AVAILABLE DATA:
########

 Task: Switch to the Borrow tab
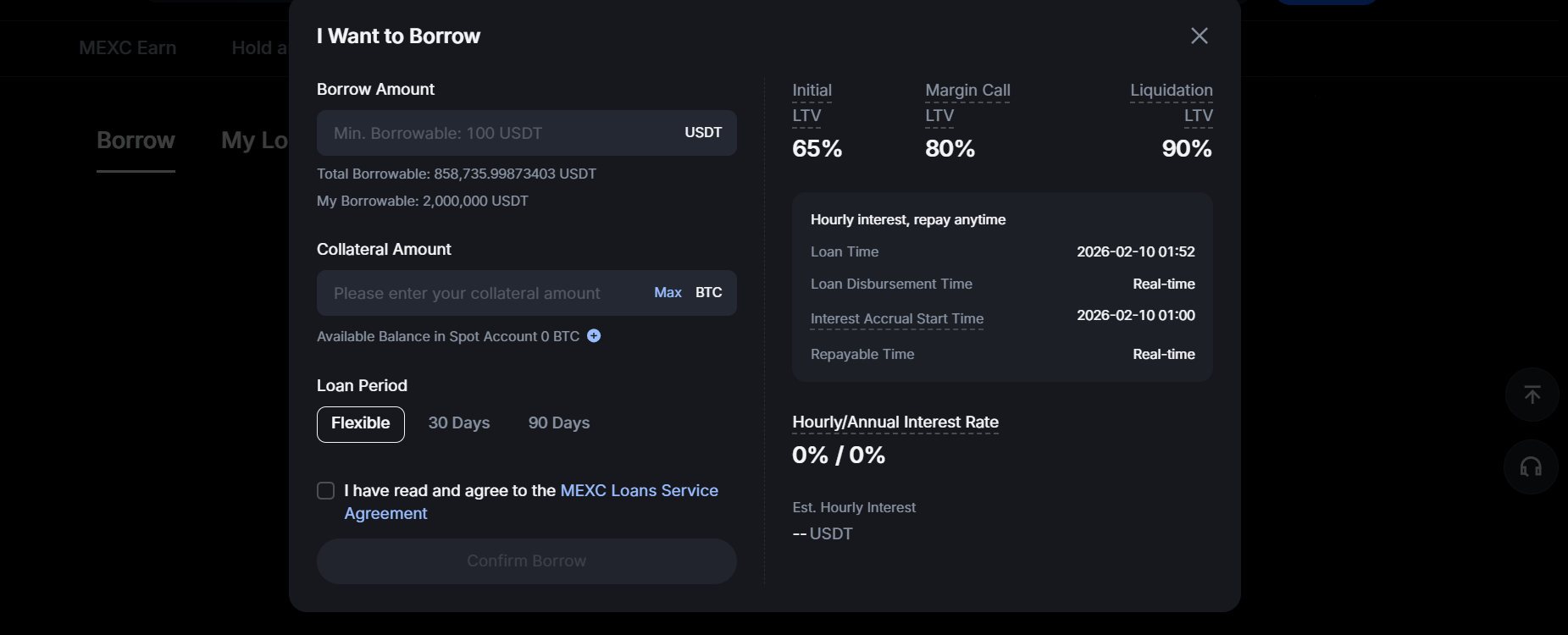click(x=136, y=141)
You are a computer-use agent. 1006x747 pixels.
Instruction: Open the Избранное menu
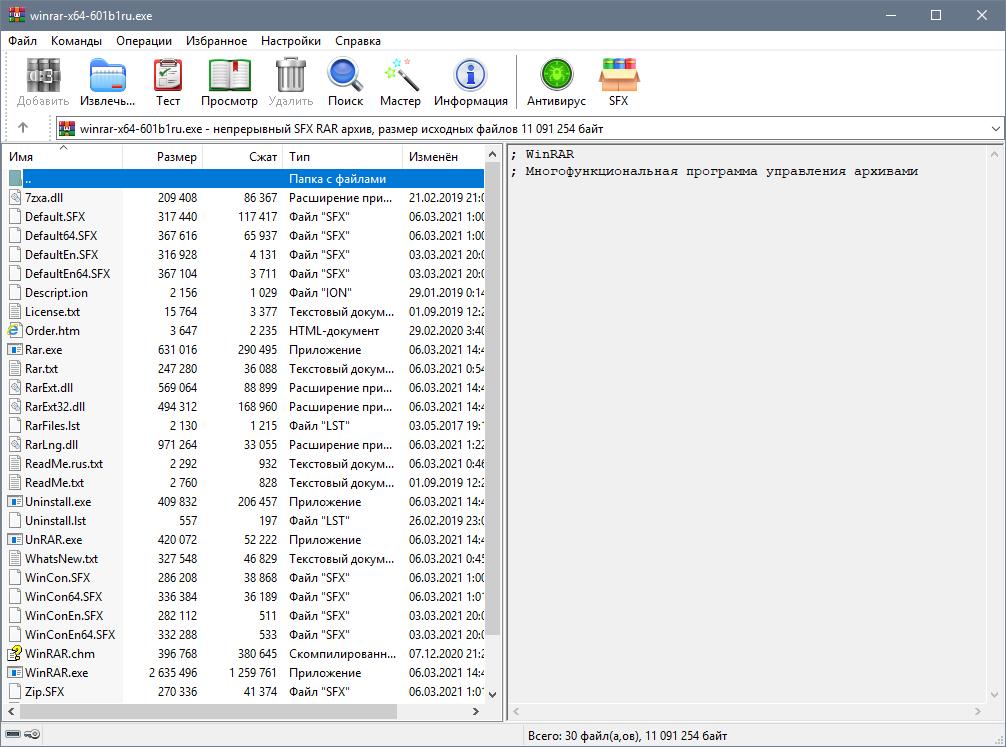coord(216,41)
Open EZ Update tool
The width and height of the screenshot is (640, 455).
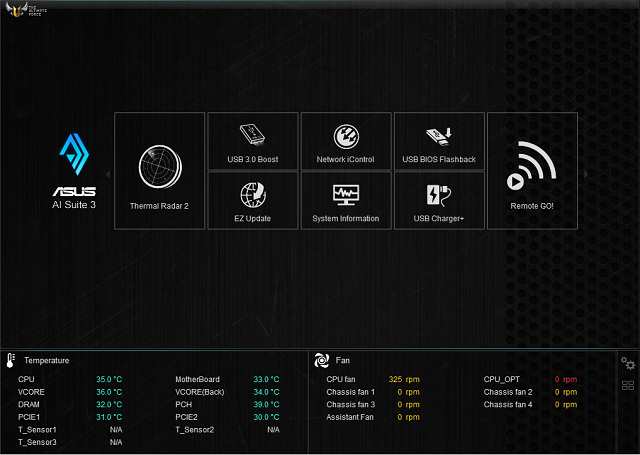[x=252, y=200]
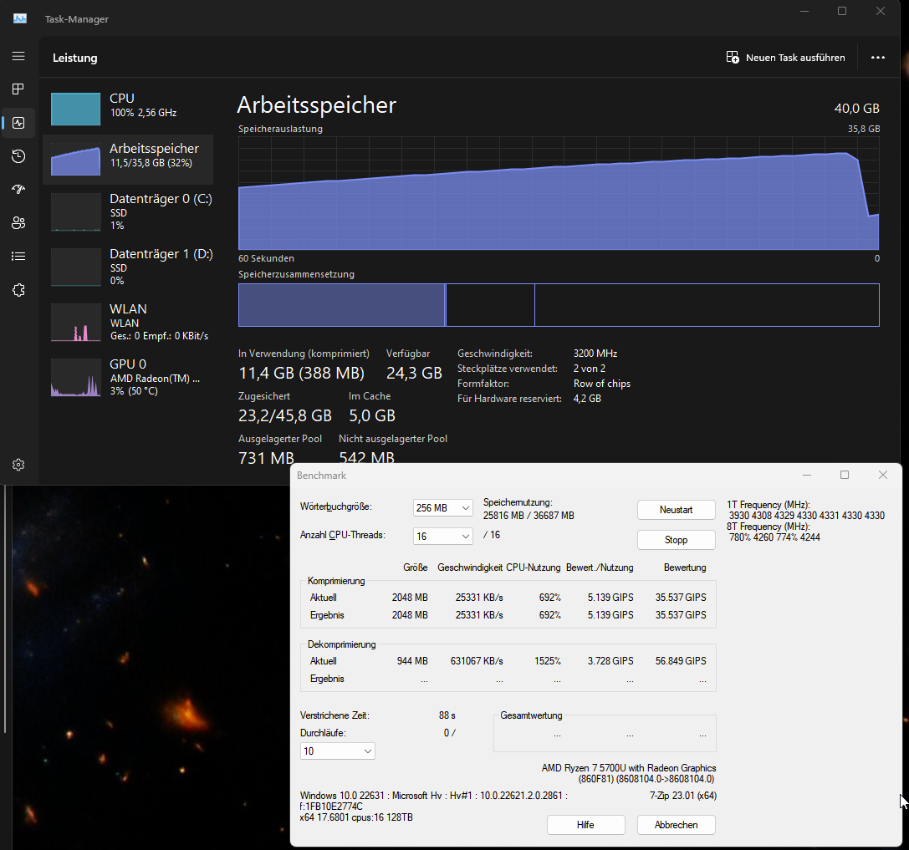Open the Services page puzzle icon
The width and height of the screenshot is (909, 850).
pos(18,290)
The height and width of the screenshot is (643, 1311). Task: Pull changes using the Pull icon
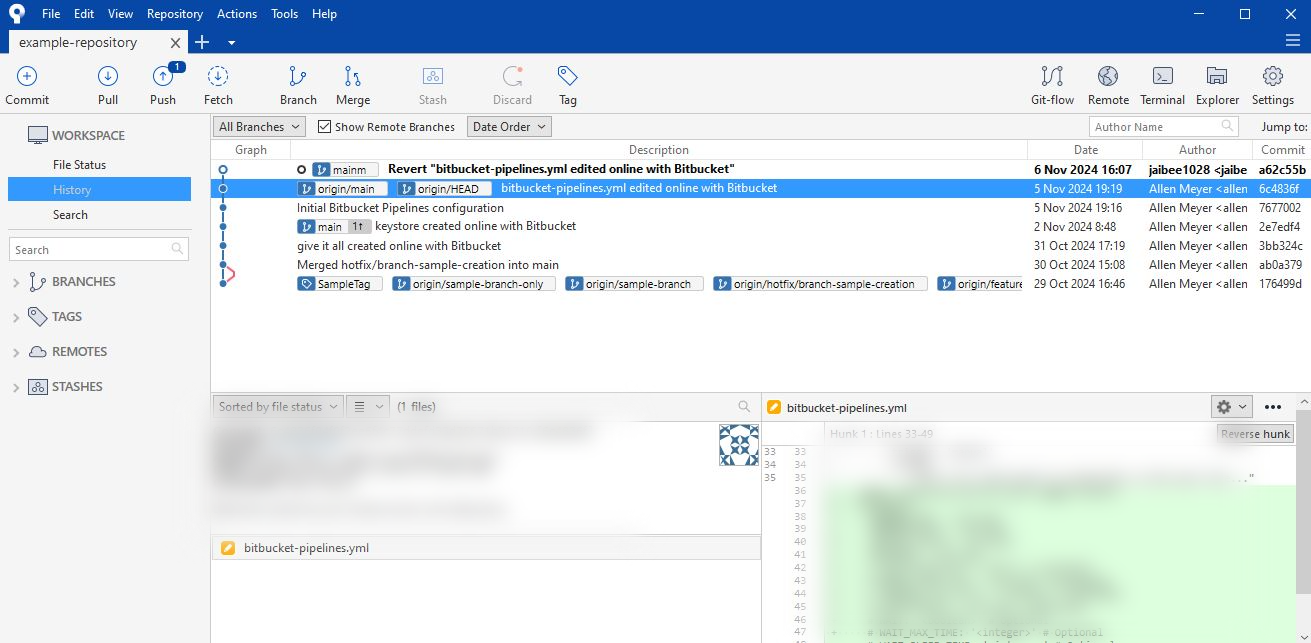point(108,78)
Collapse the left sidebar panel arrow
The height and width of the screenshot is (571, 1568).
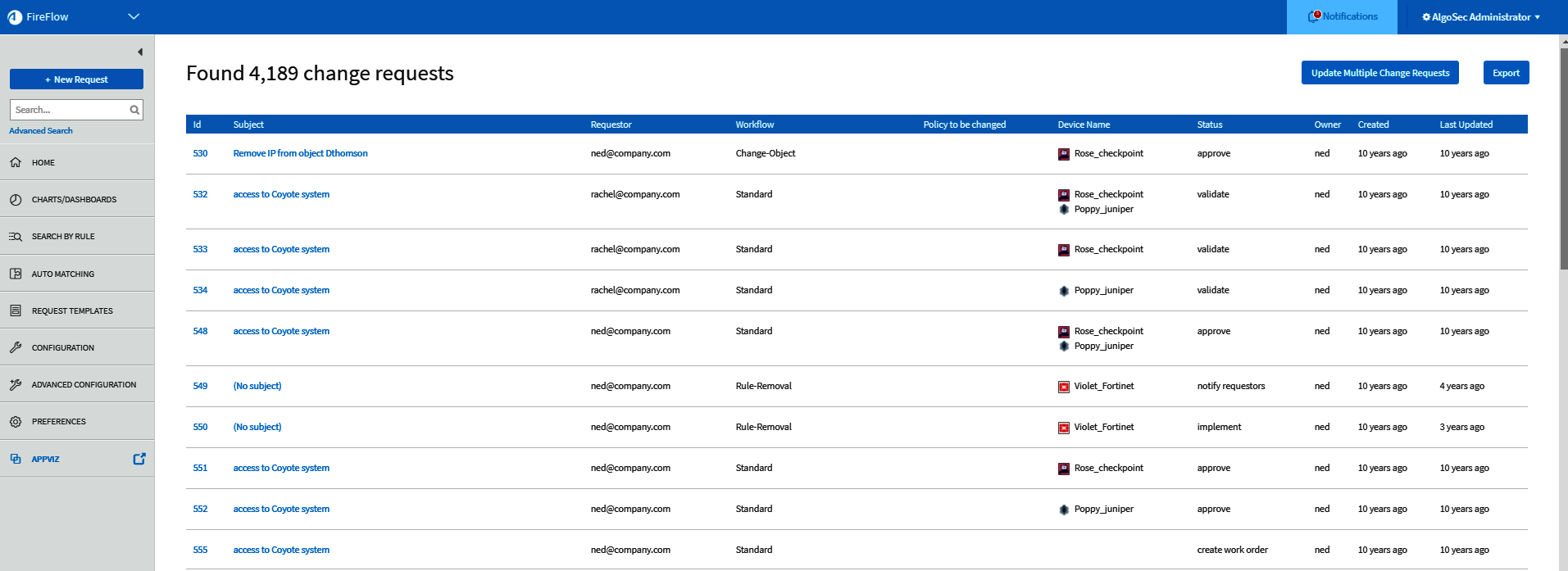(140, 52)
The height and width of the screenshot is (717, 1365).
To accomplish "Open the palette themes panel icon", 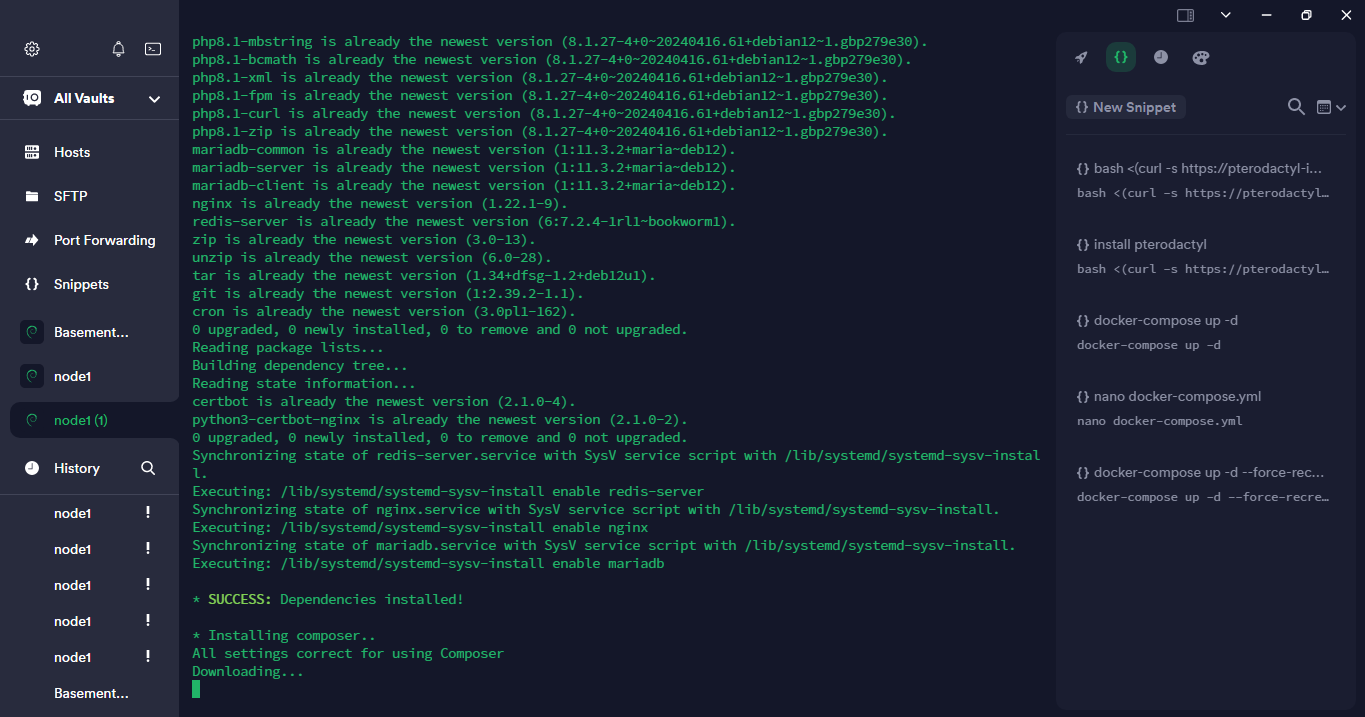I will 1200,57.
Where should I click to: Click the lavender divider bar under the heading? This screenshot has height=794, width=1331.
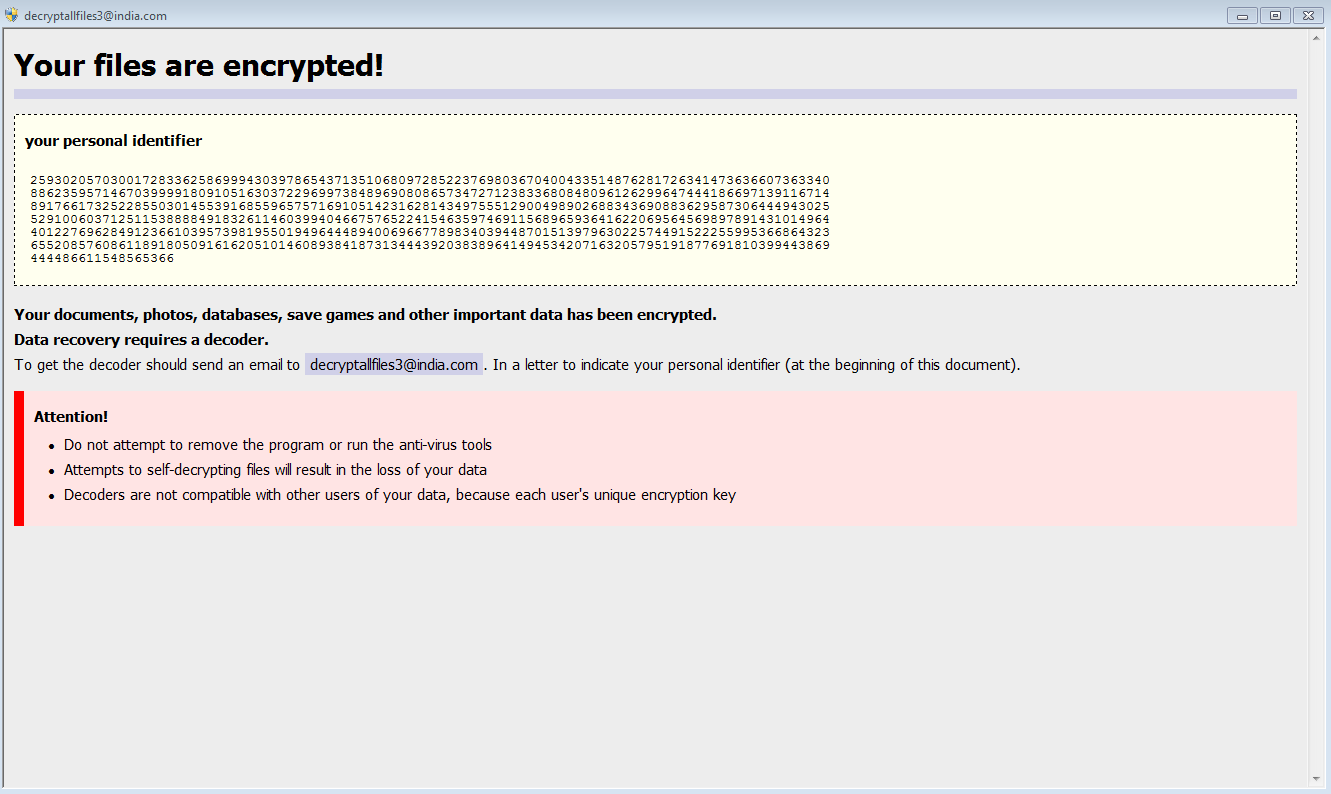655,94
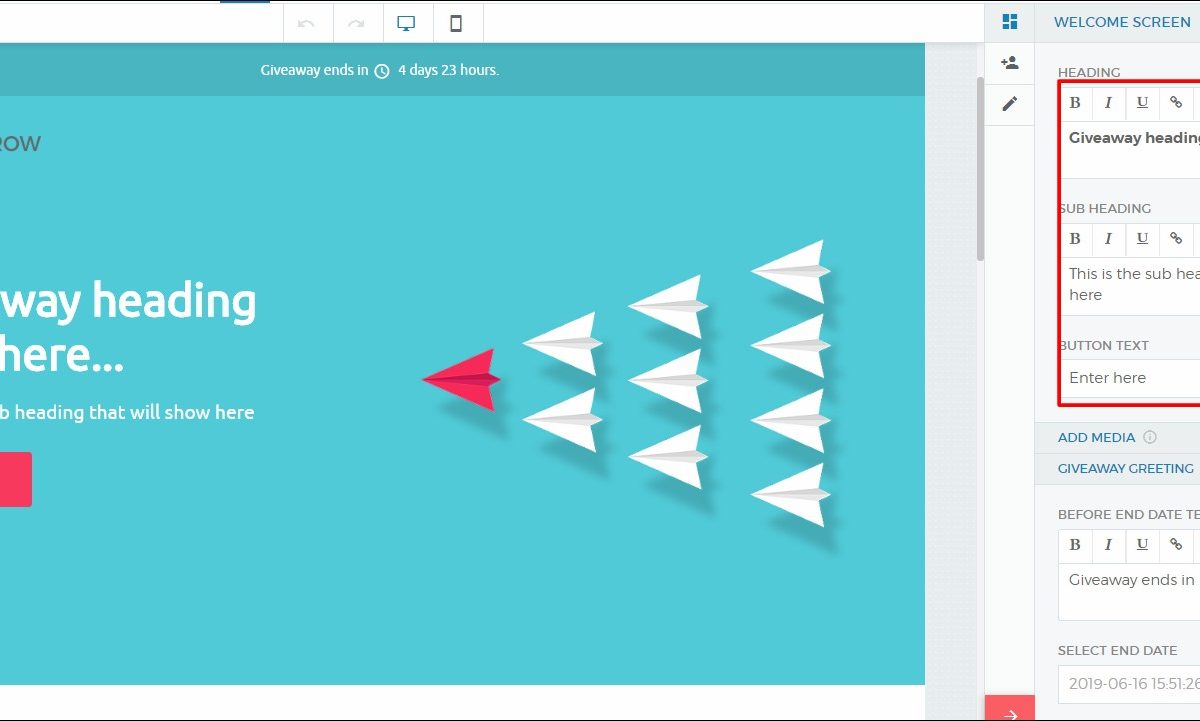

########

WORK ITEM: Look through the material above. Transcribe exactly the lines between the ones with "Instruction: Open the Избранное menu" and "The height and width of the screenshot is (717, 1365).", inclusive, and keep pictures out.

TASK SOLUTION:
Instruction: Open the Избранное menu
coord(216,41)
Open EZ Update tool
The width and height of the screenshot is (640, 455).
[x=252, y=200]
Open the Services page puzzle icon
The width and height of the screenshot is (909, 850).
pos(18,290)
The height and width of the screenshot is (643, 1311). Task: Pull changes using the Pull icon
point(108,78)
Collapse the left sidebar panel arrow
The height and width of the screenshot is (571, 1568).
(140, 52)
The height and width of the screenshot is (717, 1365).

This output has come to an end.